** TEXT FOR ANALYSIS follows **
Friday, October 27, 2017

The Chief Speaks About Adversary Propaganda – But Can He Really Do Anything About it?


On September 26, 2017, Chairman of the Joint Chiefs of Staff, General Joseph Dunford, USMC
testified before the US Senate Committee on Armed Forces (see:

Part of his testimony appears below:
Do you think that the Department of Defense needs to better integrate its capabilities and planning for cyber operations and information warfare?

Yes. The Department must improve our ability to exploit the potential of cyberspace as a pathway for Information Operations to drive adversary perceptions, decisions, and actions (or inaction) in ways favorable to our strategic ends. We must also improve our ability to reassure friends and support allied and partner military efforts to defend against and defeat adversary propaganda, misinformation, and disinformation, much of which is delivered via cyberspace.

If so, how would you recommend that this goal be achieved?

Cyberspace is one of many domains through which we can conduct Information Operations. In order to improve cyber-enabled Information Operations, we should continue to prioritize growing and maturing our cyber forces. We are working toward this goal by integrating our approach to the information fight from the ground up, building Information Operations and cyberspace doctrine, guidance, and tasks into our strategy development and execution orders, adopting an active and innovative approach to improving understanding and fluency in the domain, and developing new operational and organizational constructs and advanced tools designed to keep pace with the environment and the threat.”

I have repeatedly commented on my perception of the schism between cyber operations and MISO. While there is no denying that cyber is a significant IO vector and that Social Media is evolving to be more important than broadcast media, I have not seen any evidence that DOD is on top of this challenge.

While there is a published DOD Cyber Strategy from 2015 (see:, there doesn’t seem to be a coherent strategy for US government wide Strategic Communications or influence, nor does there seem to be a current DOD wide MISO  strategic plan, nor any documentation on spider webbing MISO and cyber influence capabilities throughout the Force.

In June 2016 DOD published the “Strategy for Operations in the Information Environment” which you can see at: However, this document is also short on specifics and of course, was published under the former Administration.

A couple of thoughts on what needs to happen.

1.     We need a coherent, US government wide strategy recognizing that influence and counter disinformation and propaganda must stretch across all Federal Departments and resources.
** End of TEXT FOR ANALYSIS **
◆ PROBLEM TO SOLVE: Rewrite the post on adversary propaganda, starting at "While there is a" and ending at "the former Administration.", with "spider webbing" replaced by "integrating".
** PROVIDED RECORDS follows **
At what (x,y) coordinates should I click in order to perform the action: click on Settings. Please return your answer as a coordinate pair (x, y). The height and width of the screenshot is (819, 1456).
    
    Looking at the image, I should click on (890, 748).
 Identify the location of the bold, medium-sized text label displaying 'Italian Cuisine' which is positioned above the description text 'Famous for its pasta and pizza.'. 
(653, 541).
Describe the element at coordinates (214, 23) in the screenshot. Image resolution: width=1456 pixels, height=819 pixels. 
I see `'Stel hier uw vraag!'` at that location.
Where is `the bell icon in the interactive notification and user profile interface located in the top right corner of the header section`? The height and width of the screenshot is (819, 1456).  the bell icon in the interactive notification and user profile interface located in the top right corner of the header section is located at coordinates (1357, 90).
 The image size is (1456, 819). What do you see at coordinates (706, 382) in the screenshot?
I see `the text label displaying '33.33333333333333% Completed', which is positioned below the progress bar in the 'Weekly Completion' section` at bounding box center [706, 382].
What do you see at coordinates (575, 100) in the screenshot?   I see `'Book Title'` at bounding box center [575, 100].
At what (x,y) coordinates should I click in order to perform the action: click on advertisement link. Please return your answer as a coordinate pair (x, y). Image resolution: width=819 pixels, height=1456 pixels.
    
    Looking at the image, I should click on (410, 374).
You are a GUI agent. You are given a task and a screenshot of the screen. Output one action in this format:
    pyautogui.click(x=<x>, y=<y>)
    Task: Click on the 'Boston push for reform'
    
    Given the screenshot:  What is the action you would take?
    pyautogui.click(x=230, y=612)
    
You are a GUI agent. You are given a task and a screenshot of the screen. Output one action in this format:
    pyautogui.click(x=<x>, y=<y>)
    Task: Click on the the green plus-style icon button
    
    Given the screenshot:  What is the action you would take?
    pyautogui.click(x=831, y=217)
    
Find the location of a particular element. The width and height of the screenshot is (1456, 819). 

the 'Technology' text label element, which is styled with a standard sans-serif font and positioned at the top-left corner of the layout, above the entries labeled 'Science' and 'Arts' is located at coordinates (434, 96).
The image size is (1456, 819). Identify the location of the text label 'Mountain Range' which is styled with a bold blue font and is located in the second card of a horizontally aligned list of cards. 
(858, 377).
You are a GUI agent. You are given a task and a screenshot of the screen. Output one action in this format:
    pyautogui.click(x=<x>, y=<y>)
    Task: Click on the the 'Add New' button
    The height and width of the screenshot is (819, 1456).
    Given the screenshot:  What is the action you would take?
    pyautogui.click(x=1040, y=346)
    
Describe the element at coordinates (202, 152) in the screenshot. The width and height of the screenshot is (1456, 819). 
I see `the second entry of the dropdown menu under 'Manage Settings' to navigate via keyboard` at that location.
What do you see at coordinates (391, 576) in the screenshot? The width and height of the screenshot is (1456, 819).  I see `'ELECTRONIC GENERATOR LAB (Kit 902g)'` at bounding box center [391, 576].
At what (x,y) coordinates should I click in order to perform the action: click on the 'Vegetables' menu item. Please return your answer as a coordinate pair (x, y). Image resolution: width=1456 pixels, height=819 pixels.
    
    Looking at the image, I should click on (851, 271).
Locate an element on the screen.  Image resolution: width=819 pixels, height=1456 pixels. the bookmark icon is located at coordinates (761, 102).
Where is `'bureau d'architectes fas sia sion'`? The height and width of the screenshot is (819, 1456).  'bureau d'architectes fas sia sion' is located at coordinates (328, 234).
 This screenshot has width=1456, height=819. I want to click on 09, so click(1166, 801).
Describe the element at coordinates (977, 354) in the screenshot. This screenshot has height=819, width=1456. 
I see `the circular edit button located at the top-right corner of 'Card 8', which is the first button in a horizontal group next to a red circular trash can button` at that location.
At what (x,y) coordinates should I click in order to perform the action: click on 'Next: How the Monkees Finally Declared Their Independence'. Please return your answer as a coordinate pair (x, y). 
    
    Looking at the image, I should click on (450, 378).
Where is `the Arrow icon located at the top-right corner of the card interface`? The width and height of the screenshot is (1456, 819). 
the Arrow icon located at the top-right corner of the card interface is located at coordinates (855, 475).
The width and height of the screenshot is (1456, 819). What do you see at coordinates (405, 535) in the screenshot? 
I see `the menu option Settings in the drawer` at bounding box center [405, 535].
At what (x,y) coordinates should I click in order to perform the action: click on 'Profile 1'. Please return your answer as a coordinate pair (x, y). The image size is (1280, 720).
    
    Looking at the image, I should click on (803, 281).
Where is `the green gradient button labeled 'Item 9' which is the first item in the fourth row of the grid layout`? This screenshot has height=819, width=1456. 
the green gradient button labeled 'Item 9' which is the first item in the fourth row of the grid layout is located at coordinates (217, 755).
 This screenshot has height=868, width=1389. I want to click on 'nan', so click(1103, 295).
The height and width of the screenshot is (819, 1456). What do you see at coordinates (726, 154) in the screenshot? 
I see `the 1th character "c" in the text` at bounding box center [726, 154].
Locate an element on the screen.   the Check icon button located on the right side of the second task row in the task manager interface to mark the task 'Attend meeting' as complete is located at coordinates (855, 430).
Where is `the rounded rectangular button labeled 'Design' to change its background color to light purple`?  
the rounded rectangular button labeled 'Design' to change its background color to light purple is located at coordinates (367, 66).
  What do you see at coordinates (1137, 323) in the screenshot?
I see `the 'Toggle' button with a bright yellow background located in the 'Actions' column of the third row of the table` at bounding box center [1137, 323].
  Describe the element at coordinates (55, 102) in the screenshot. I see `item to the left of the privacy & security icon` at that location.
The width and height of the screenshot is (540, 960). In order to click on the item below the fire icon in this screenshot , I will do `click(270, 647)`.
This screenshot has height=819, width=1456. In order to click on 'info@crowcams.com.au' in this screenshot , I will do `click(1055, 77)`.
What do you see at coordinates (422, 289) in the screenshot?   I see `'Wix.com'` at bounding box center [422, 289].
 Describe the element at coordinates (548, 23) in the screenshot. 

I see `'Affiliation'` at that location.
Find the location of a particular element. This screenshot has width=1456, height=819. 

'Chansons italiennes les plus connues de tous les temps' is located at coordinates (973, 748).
** End of PROVIDED RECORDS **
◆ TASK OUTPUT:
While there is a published DOD Cyber Strategy from 2015 (see:, there doesn’t seem to be a coherent strategy for US government wide Strategic Communications or influence, nor does there seem to be a current DOD wide MISO  strategic plan, nor any documentation on integrating MISO and cyber influence capabilities throughout the Force.

In June 2016 DOD published the “Strategy for Operations in the Information Environment” which you can see at: However, this document is also short on specifics and of course, was published under the former Administration.